Jan 07, 2015

Robotic camera mimics human operators to anticipate basketball game action

(Nanowerk News) Automated cameras make it possible to broadcast even minor events, but the result often looks...well, robotic. Now scientists at Disney Research have made it possible for robotic cameras to learn from human operators how to better frame shots of a basketball game.

Many automated systems determine where to point the camera by tracking a key object, such as a lecturer. But human camera operators are able to anticipate action and can adjust the camera's pan, tilt and zoom controls to allow more space, or "lead room," in the direction that the action is moving. The result is video imagery that is smooth and aesthetically pleasing.

The broadcast footage of a sports event is calibrated to learn the pan-tilt-zoom configurations used by a camera operator. This information is combined with tracked player positions to build a structured predictor. Given unseen player positions from a new game, the learned predictor is used to generate target pan-tilt-zoom values for a robotic camera. As a result, the automatically generated broadcast footage looks more human-like. (click on image to enlarge)

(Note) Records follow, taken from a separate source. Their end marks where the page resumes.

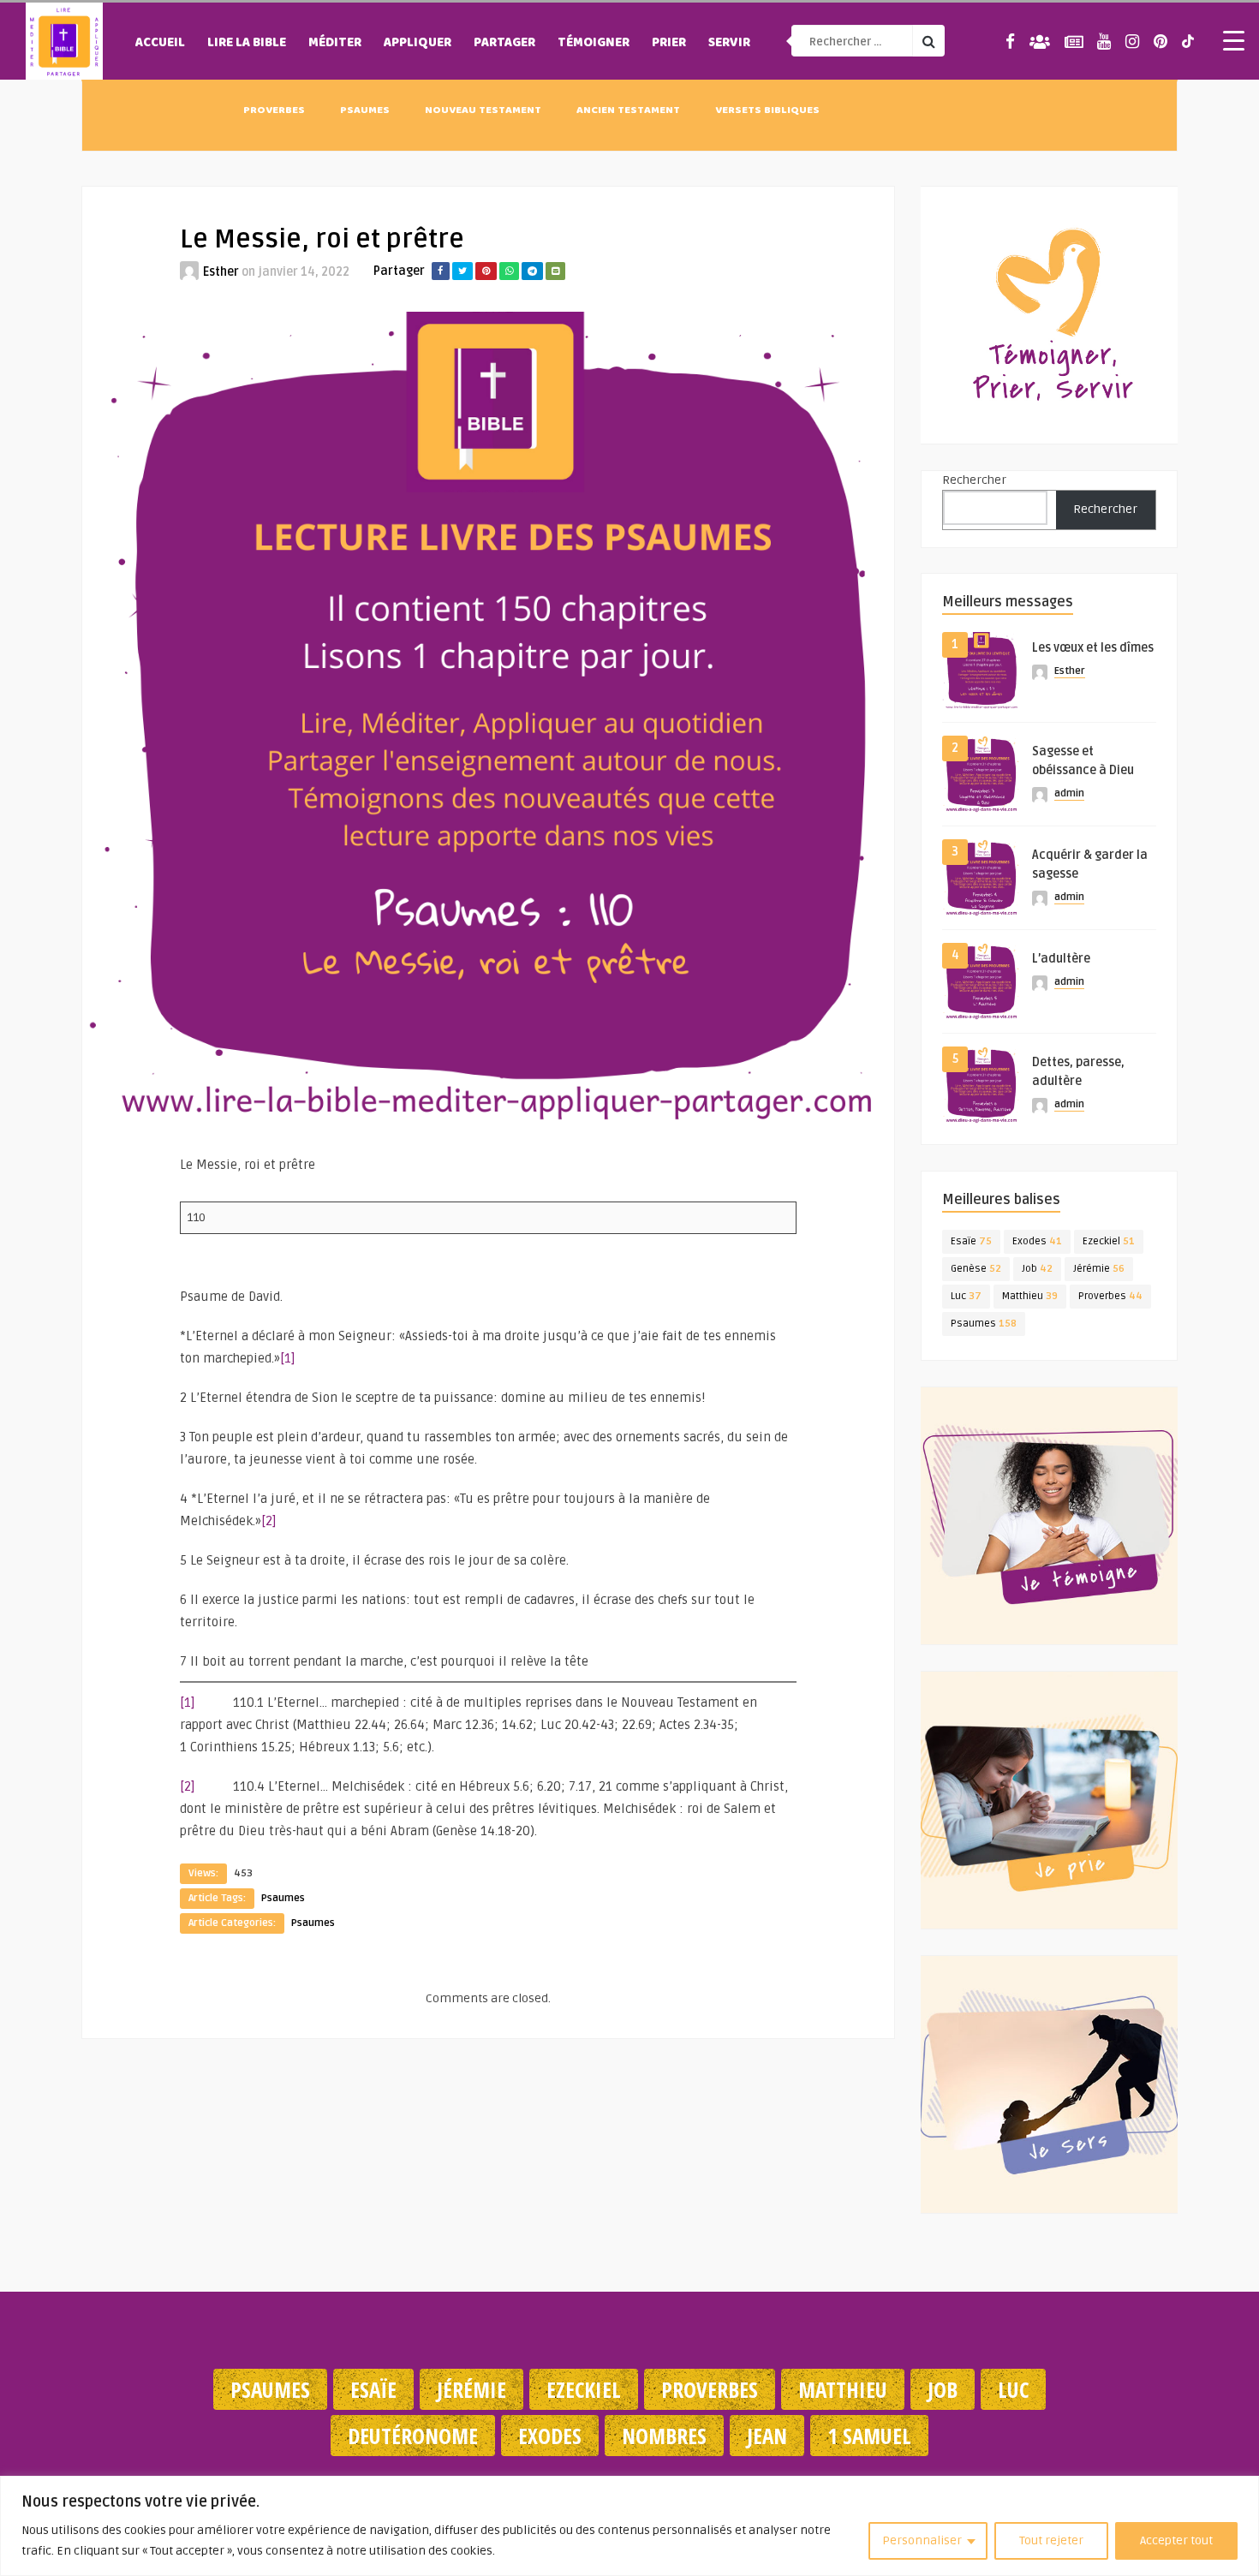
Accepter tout (1176, 2540)
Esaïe (971, 1241)
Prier (669, 44)
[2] (269, 1521)
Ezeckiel (1109, 1241)
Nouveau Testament (483, 111)
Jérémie (1099, 1268)
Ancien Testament (628, 111)
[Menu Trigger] (1233, 40)
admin (1069, 793)
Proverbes (274, 111)
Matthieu (1030, 1296)
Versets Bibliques (767, 111)
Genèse (976, 1268)
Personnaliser (922, 2540)
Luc (966, 1296)
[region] (629, 2526)
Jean (767, 2435)
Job (1037, 1268)
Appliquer (417, 44)
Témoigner (594, 44)
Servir (729, 44)
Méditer (334, 44)
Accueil (160, 44)
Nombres (664, 2435)
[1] (287, 1358)
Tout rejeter (1051, 2540)
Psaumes (365, 111)
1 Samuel (869, 2435)
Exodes (1037, 1241)
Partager (504, 44)
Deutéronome (413, 2435)
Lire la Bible (246, 44)
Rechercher (974, 480)
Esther (221, 272)
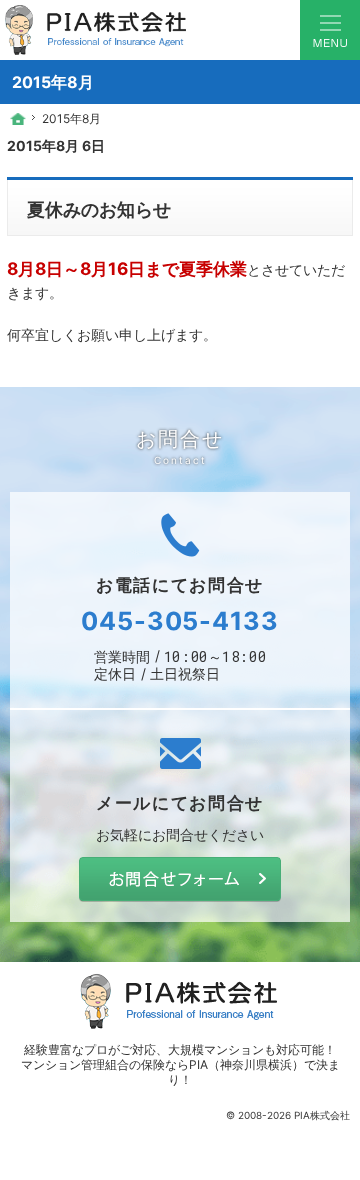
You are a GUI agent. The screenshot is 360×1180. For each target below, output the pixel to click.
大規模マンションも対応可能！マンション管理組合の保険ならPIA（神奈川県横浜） (179, 1057)
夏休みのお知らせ (99, 209)
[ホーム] (18, 119)
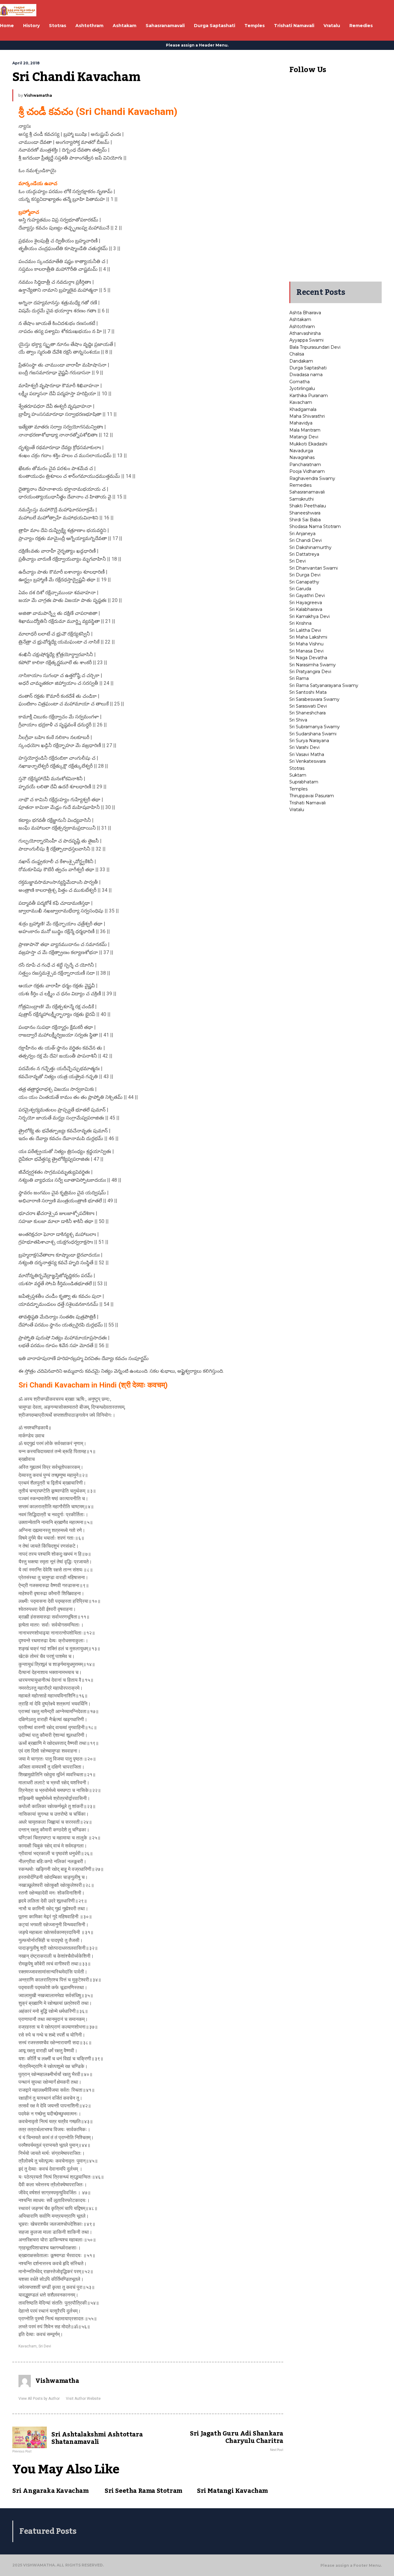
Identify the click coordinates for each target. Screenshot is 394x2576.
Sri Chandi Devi (305, 540)
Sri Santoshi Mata (308, 692)
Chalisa (296, 354)
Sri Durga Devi (304, 575)
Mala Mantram (304, 430)
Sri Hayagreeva (305, 602)
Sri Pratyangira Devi (310, 671)
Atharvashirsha (305, 333)
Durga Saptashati (308, 368)
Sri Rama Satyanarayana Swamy (323, 685)
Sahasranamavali (307, 492)
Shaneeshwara (304, 513)
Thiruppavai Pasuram (311, 795)
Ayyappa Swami (306, 340)
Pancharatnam (305, 464)
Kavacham (27, 2346)
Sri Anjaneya (302, 533)
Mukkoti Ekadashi (308, 444)
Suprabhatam (303, 782)
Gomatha (299, 381)
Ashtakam (300, 319)
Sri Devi (44, 2346)
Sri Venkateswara (307, 761)
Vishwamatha (38, 95)
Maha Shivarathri (307, 416)
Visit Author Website (83, 2398)
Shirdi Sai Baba (305, 519)
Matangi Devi (303, 437)
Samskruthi (301, 499)
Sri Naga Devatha (308, 657)
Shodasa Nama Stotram (315, 526)
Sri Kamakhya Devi (309, 616)
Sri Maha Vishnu (306, 644)
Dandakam (301, 361)
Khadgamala (302, 409)
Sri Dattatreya (304, 554)
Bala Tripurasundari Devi (314, 347)
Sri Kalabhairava (305, 609)
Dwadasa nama (306, 374)
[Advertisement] (335, 183)
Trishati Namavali (307, 803)
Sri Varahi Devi (304, 747)
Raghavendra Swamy (312, 478)
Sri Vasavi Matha (306, 754)
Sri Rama (299, 678)
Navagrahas (302, 457)
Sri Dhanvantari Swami (313, 568)
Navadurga (301, 450)
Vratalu (296, 809)
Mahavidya (300, 423)
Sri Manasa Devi (306, 651)
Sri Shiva (298, 720)
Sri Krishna (300, 623)
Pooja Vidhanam (307, 471)
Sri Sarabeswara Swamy (314, 699)
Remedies (300, 485)
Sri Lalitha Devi (305, 630)
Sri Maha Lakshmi (308, 637)
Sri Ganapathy (304, 582)
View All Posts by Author (39, 2398)
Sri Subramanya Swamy (314, 726)
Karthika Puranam (308, 395)
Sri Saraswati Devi (308, 706)
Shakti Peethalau (307, 506)
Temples (298, 789)
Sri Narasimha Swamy (312, 665)
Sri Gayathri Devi (307, 595)
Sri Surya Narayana (309, 740)
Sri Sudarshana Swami (312, 734)
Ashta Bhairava (305, 312)
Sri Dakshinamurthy (310, 547)
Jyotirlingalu (302, 388)
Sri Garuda (300, 588)
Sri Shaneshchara (307, 713)
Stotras (296, 768)
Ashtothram (302, 326)
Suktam (297, 775)
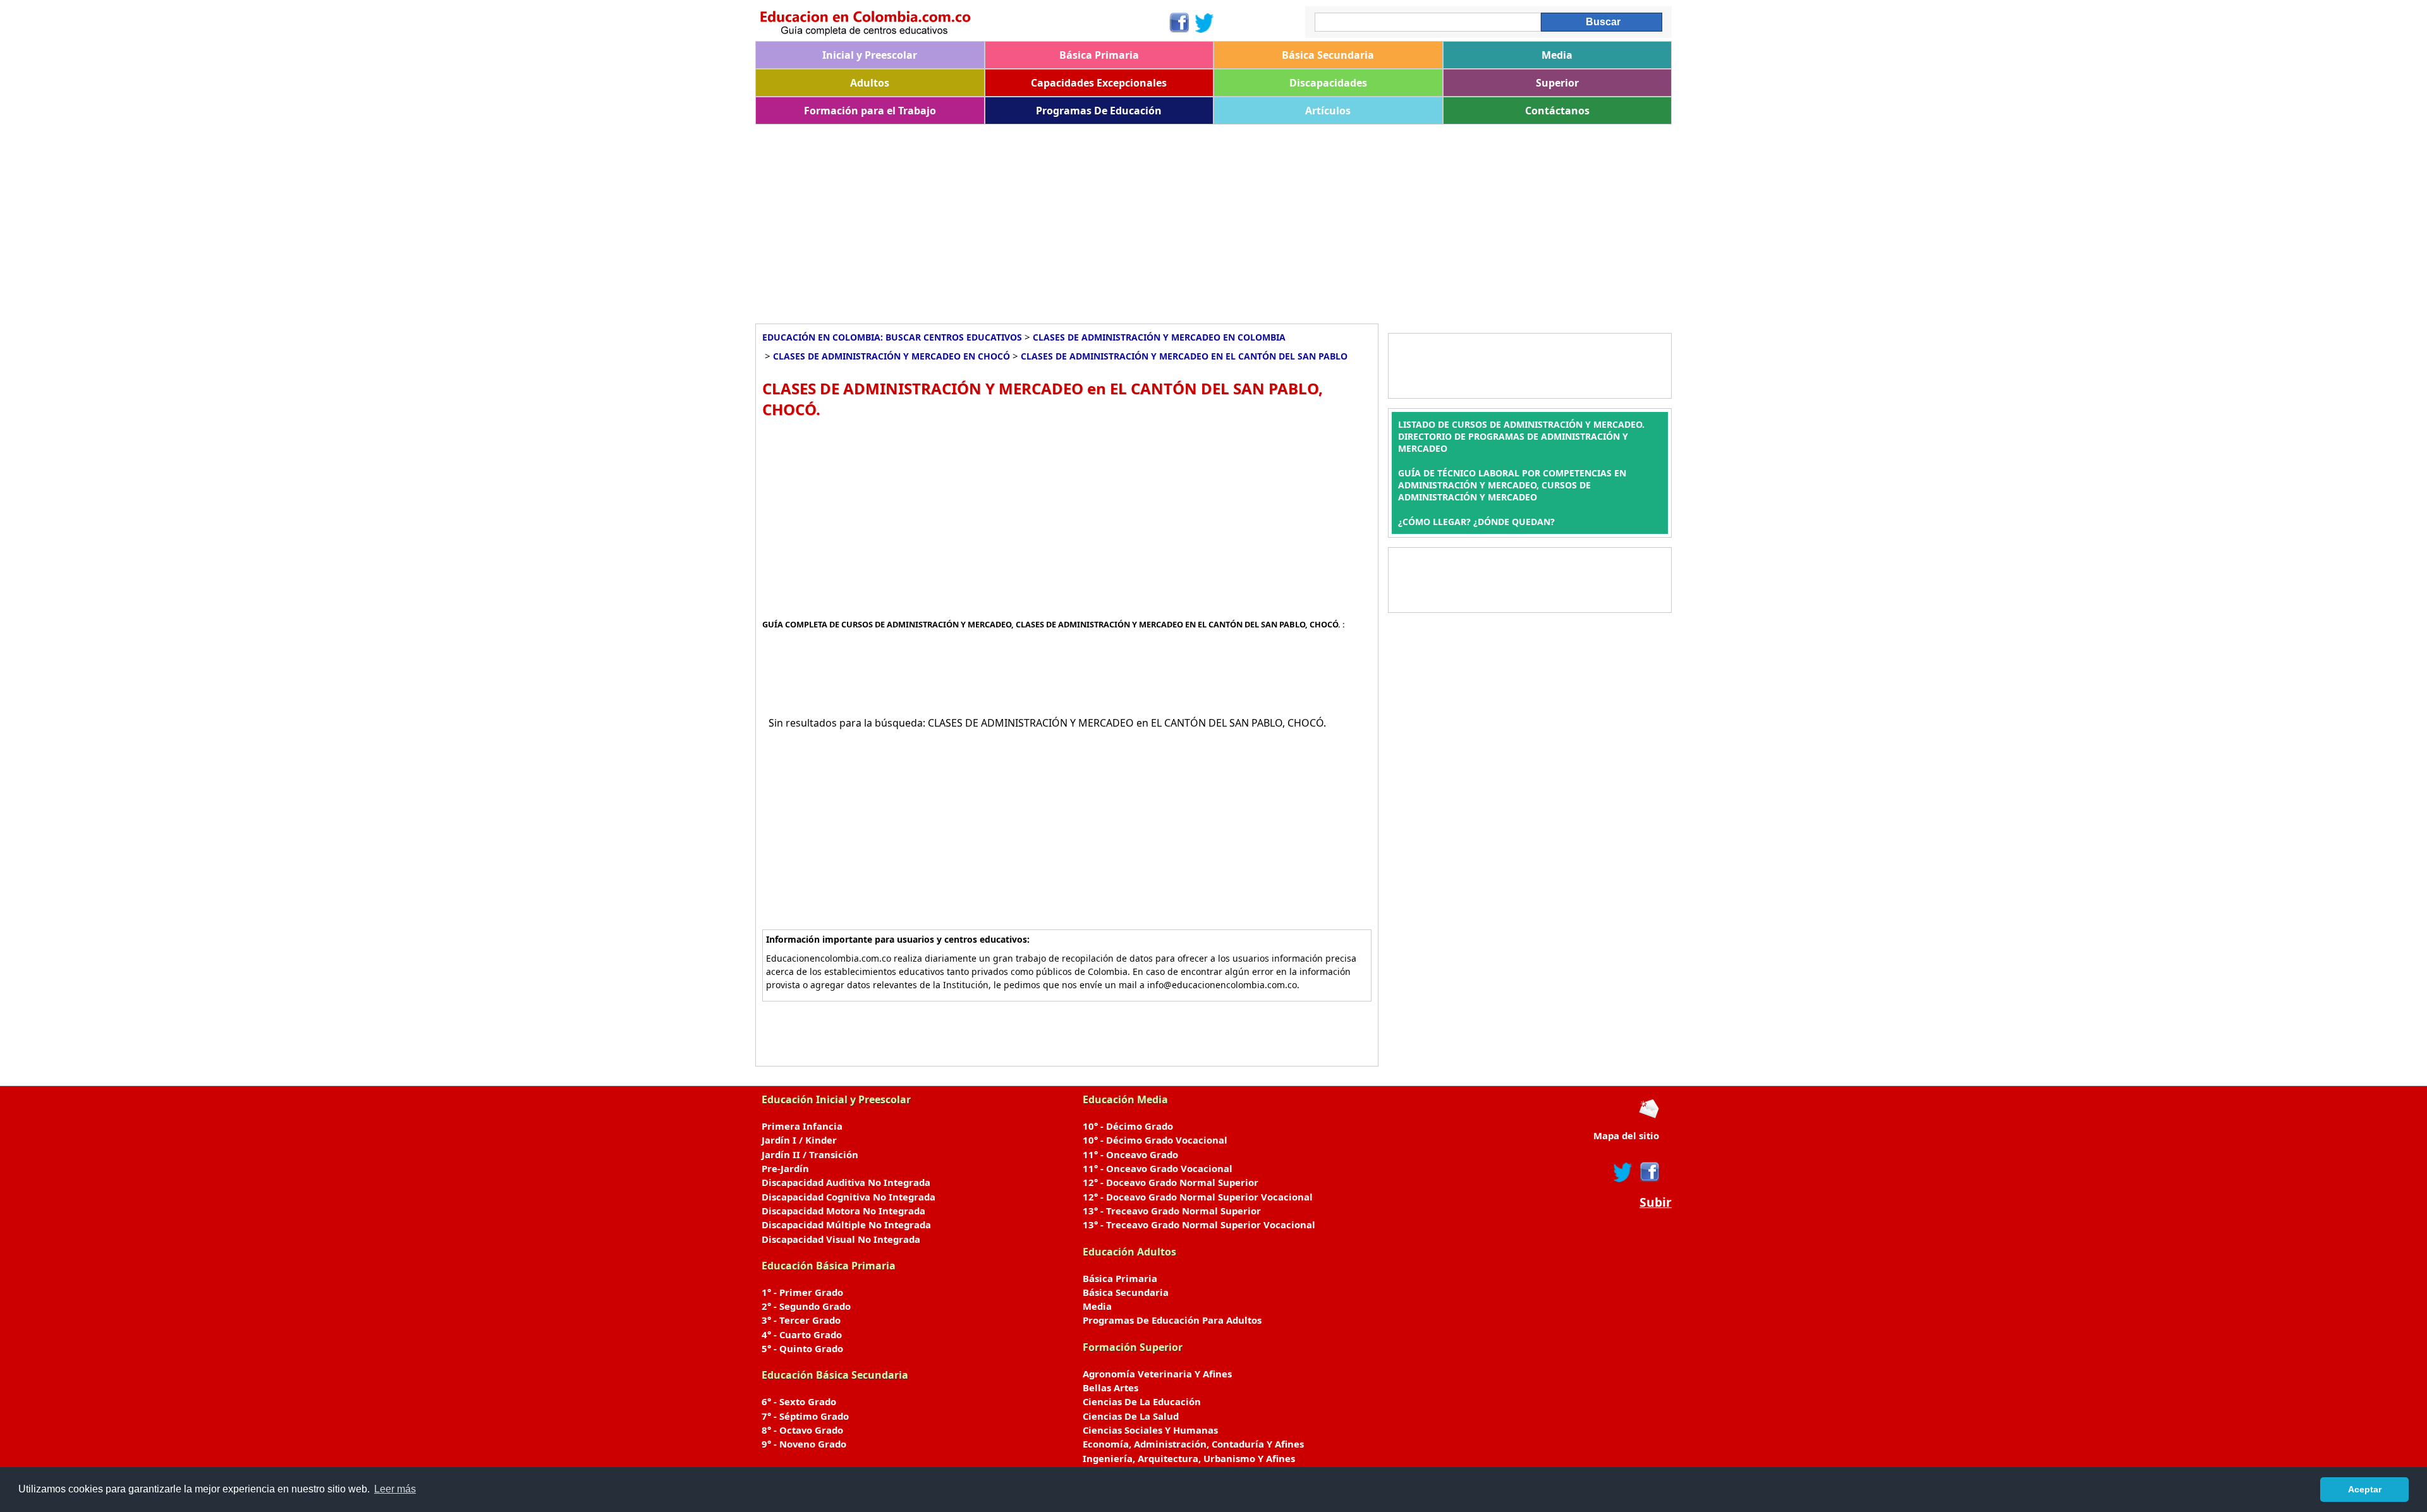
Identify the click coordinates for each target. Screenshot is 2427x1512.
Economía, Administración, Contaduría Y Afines (1193, 1443)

Peter Carr, a Disney Research engineer, and Jianhui Chen, an intern and a Ph.D. student in computer science at the University of British Columbia, devised a data-driven approach that allows a camera system to monitor an expert camera operator during a basketball game. The automated system uses machine learning algorithms to recognize the relationship between player locations and corresponding camera configurations.

They will report their findings at WACV 2015, the IEEE Winter Conference on Applications of Computer Vision, Jan. 6-9, in Waikoloa Beach, Hawaii.

"We don't use any direct information about the ball's location because tracking the ball with a single camera is difficult," Carr said. "But players are coached to be in the right place at the right time, so their formations usually give strong clues about the ball's location."

Carr and Chen demonstrated their system on a high school basketball game. They used two cameras - a broadcast camera that was operated by a human expert and another that was a stationary camera that the computer used to detect and track the players automatically.

"Because the main broadcast camera in basketball maintains a wide shot of the court, we focused on predicting the appropriate pan angle of the camera," Carr said. Following supervised learning based on the operator's actions, the system was able to predict how to pan the camera in a way that was superior to the best previous algorithm and that did indeed mimic a human operator.

Carr said he expects the method can be adapted to other sports, possibly with additional features. Future work also will include mimicking the auxiliary cameras used for cutaway shots in multi-camera productions.

Source: Disney Research